Diese Notwendigkeit wurde in der letzten Woche durch eine Szene beim Besuch des US-Außenministers in Pakistan illustriert. Neben Colin Powell am Mikrofon stehend, verlangte ausgerechnet der Militärdiktator Pervez Musharraf, eine künftige afghanische Regierung habe das ganze Volk und alle Ethnien zu repräsentieren und müsse von den Afghanen ohne äußere Einmischung selbst bestimmt werden. Das sollte heißen: Wenn die USA über die Nachfolger der Taliban entscheiden, will Pakistan mitreden und gegebenenfalls Fraktionen der islamistischen Ultras weiterhin an der Macht beteiligt wissen.

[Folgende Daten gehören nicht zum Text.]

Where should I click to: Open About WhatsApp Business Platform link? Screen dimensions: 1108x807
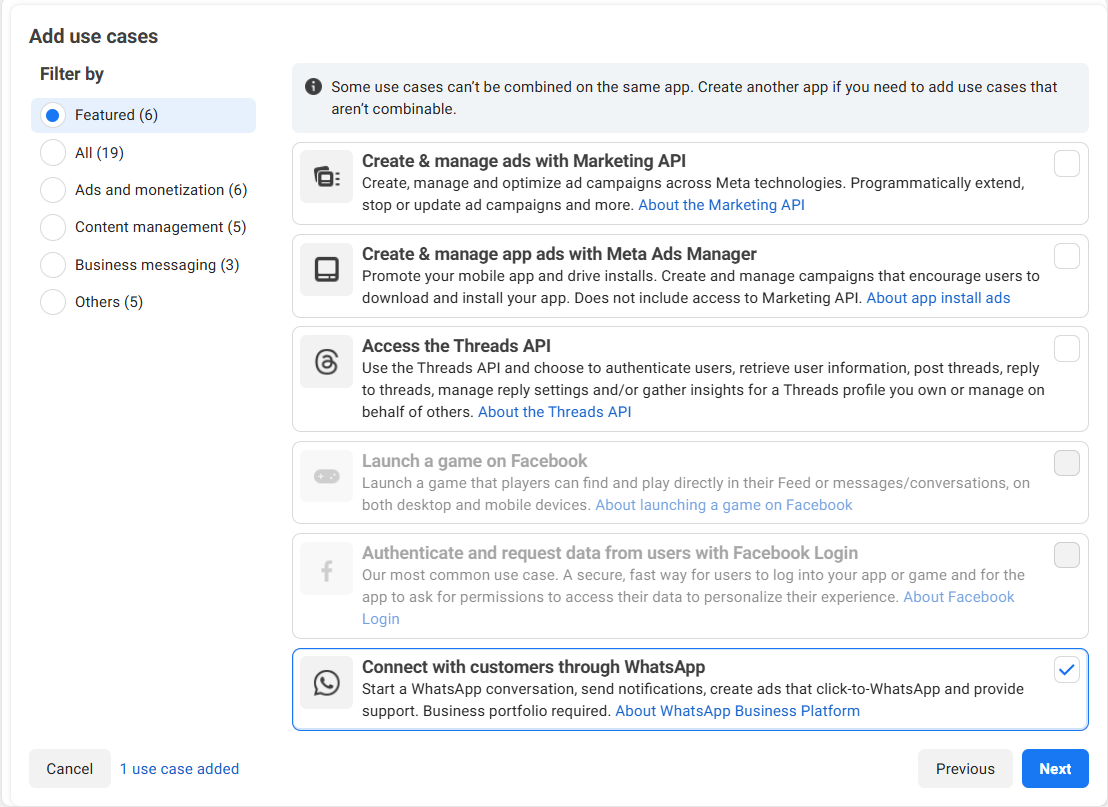pyautogui.click(x=737, y=711)
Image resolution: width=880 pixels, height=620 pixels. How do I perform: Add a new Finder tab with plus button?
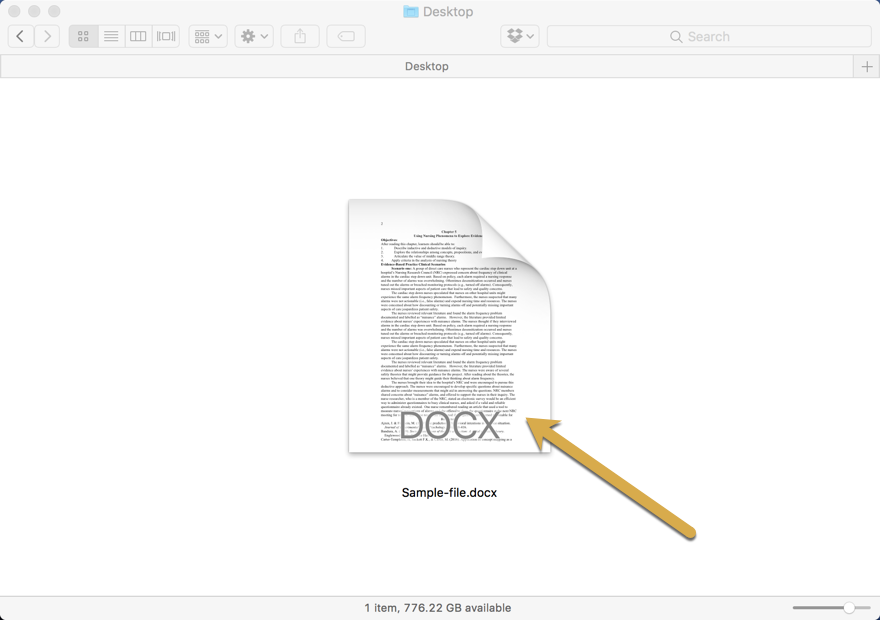pos(866,66)
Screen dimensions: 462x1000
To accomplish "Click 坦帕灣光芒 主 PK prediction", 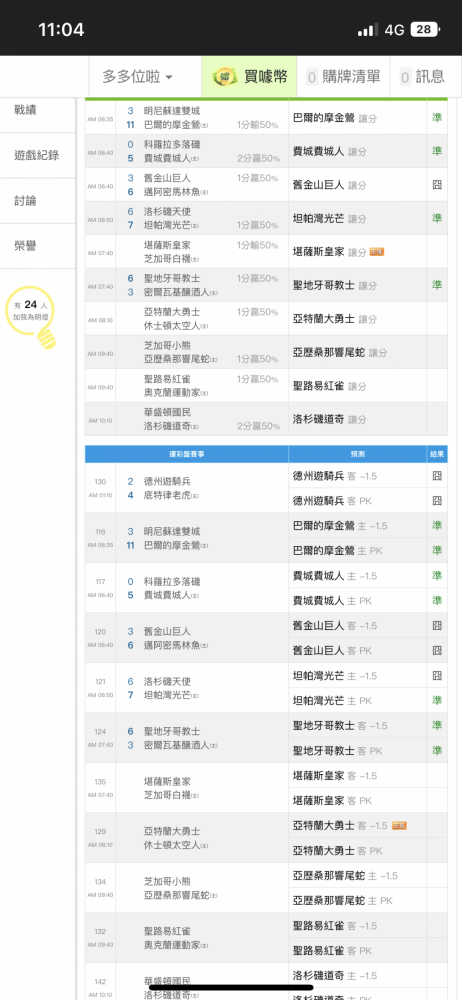I will tap(332, 700).
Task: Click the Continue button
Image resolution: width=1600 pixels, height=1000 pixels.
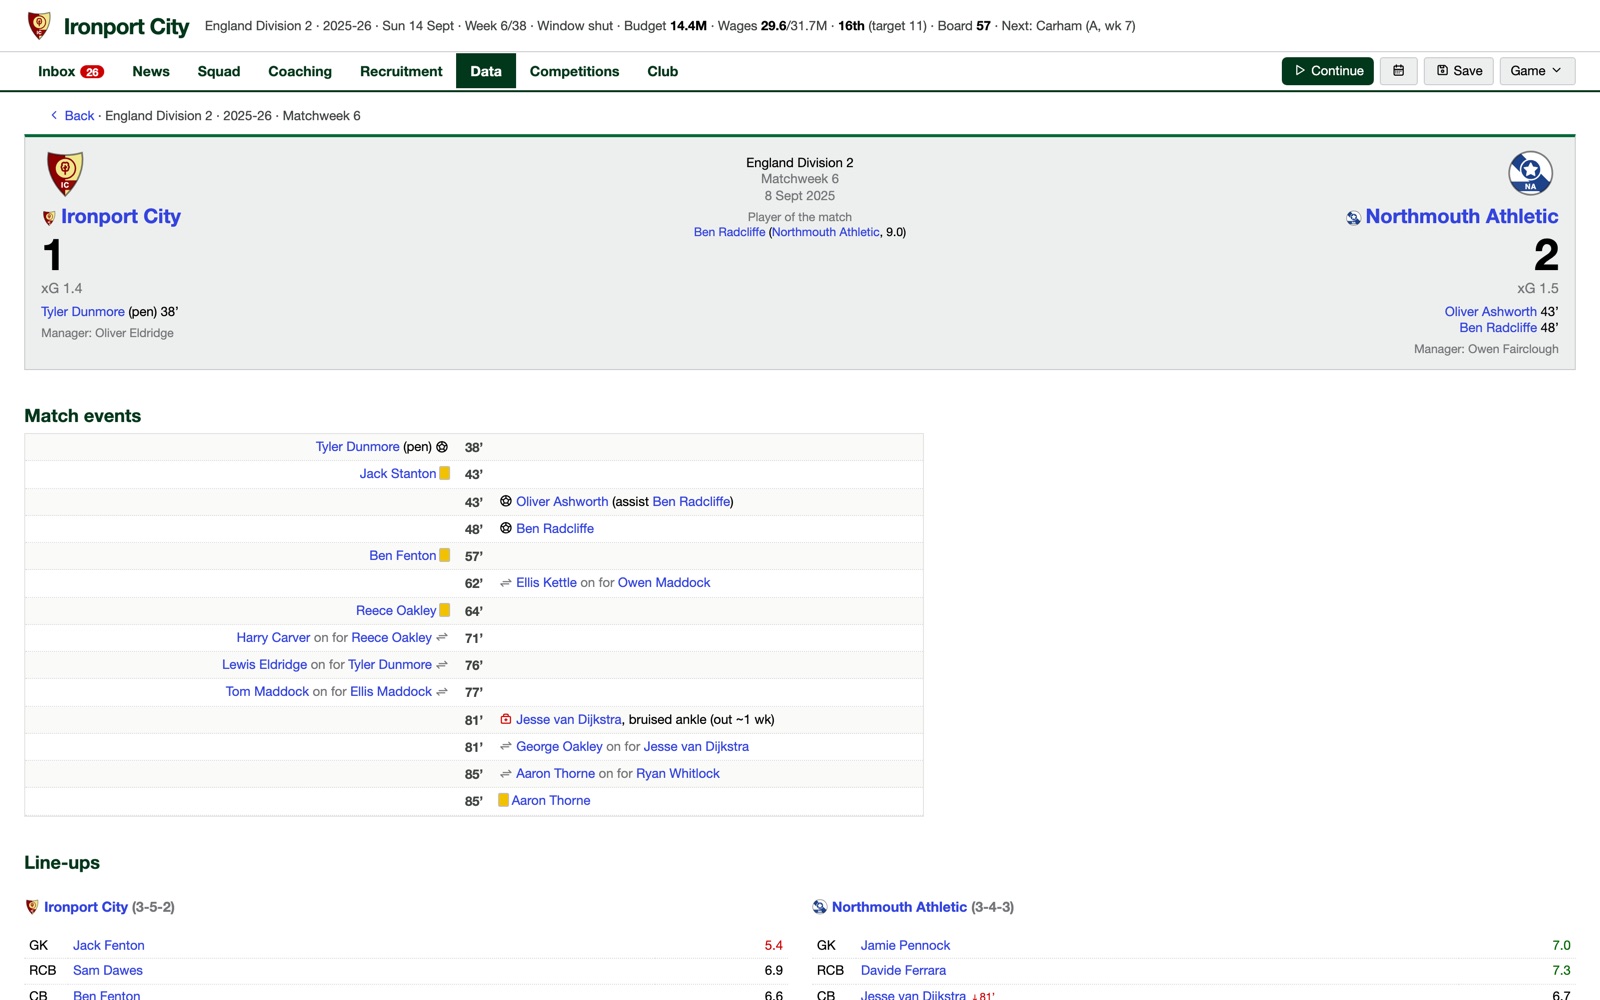Action: [1327, 71]
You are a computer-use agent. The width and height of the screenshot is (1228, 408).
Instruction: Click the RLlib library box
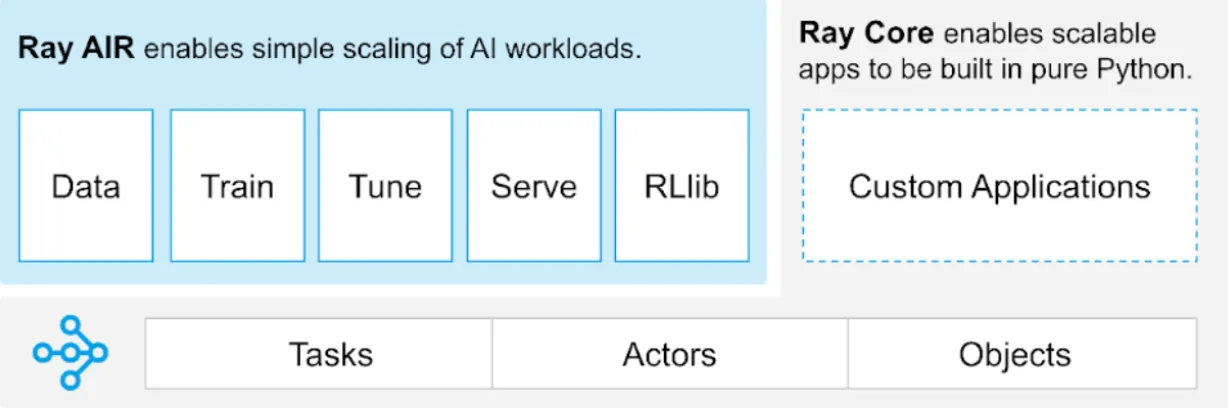click(682, 186)
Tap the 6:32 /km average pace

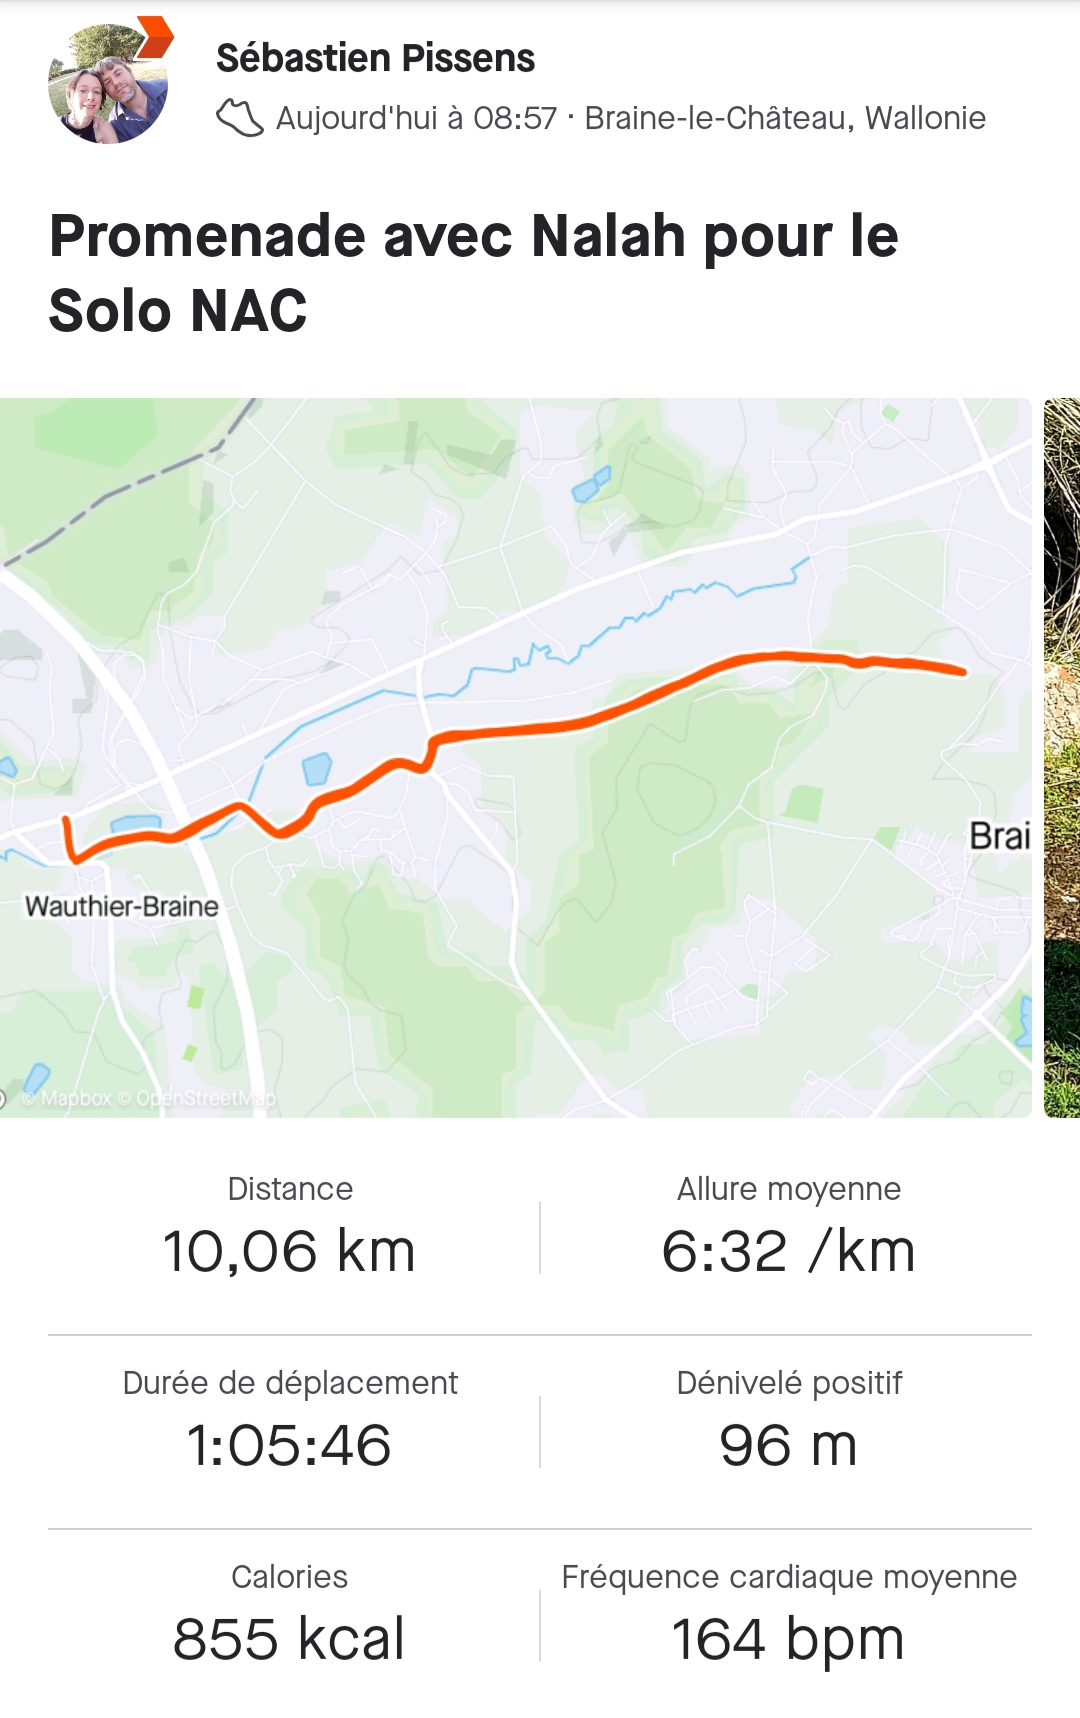point(788,1251)
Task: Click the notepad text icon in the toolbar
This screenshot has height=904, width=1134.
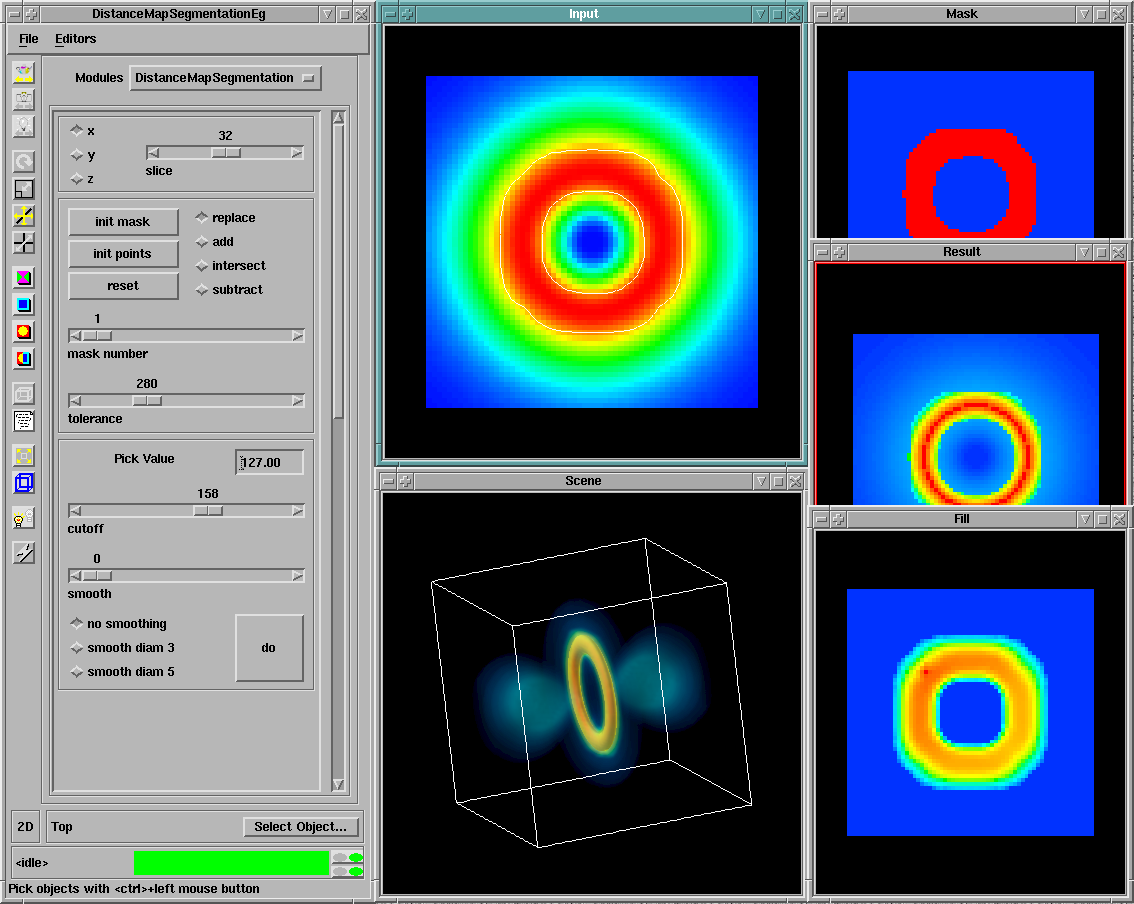Action: (x=24, y=421)
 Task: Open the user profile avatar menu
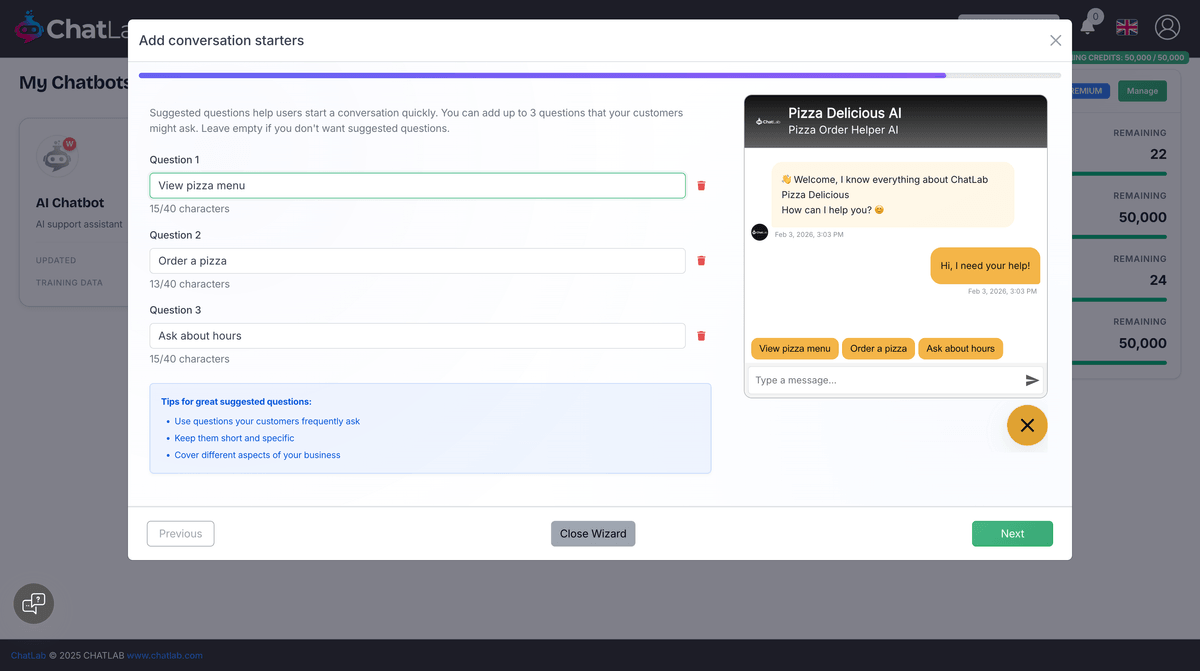click(1167, 27)
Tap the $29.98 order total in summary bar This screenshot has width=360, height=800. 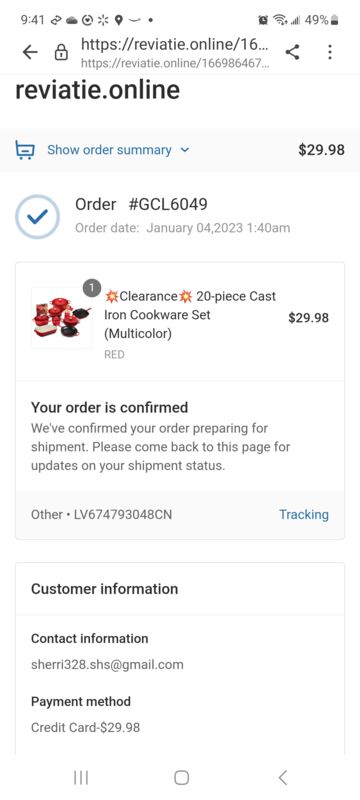[x=321, y=150]
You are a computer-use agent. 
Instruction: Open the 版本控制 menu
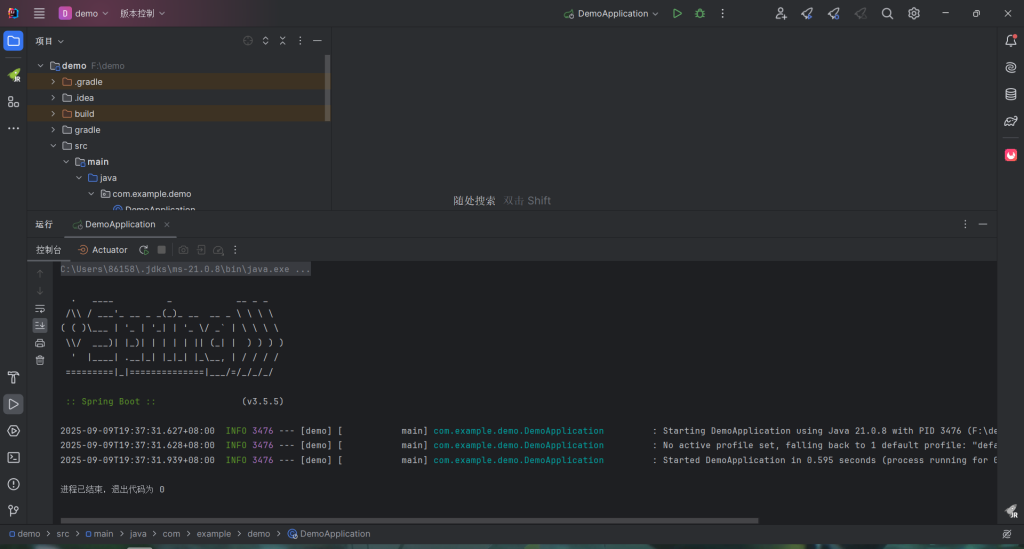143,14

Die USA sind derzeit genötigt, sich so etwas anzuhören, und vielleicht sogar, darauf einzugehen.

Die von den realpolitischen Verhältnissen erzwungene Verlogenheit der amerikanischen Antiterror-Kampagne, die sich nicht nur in der Zusammensetzung der Koalition und dem Ausschluss Israels zeigt, scheint derzeit in der Idee zu gipfeln, den teilweise ebenfalls islamistisch inspirierten Mörderbanden der Nordallianz in der künftigen Verwaltung Afghanistans eine wichtige Funktion zu übertragen.

Wenn diese Version einer Warlord-Herrschaft, die am vergangenen Samstag von Außenminister Fischer unterstützt wurde, genügend Sicherheiten bietet, dass der Terror sich demnächst wieder in der Region austobt und nicht weiterhin in die USA exportiert wird, dürfte Washington kaum zögern, Zivilisation und Barbarei wieder einmal kurzzuschließen.

Nichts anderes hat US-Verteidigungsminister Rumsfeld mit seiner Bemerkung gemeint, der Krieg gegen den Terror werde eine Vielzahl von wechselnden Koalitionen erleben. In Berlin wird man eine solche Dynamik als Chance begreifen. In Tel Aviv nicht.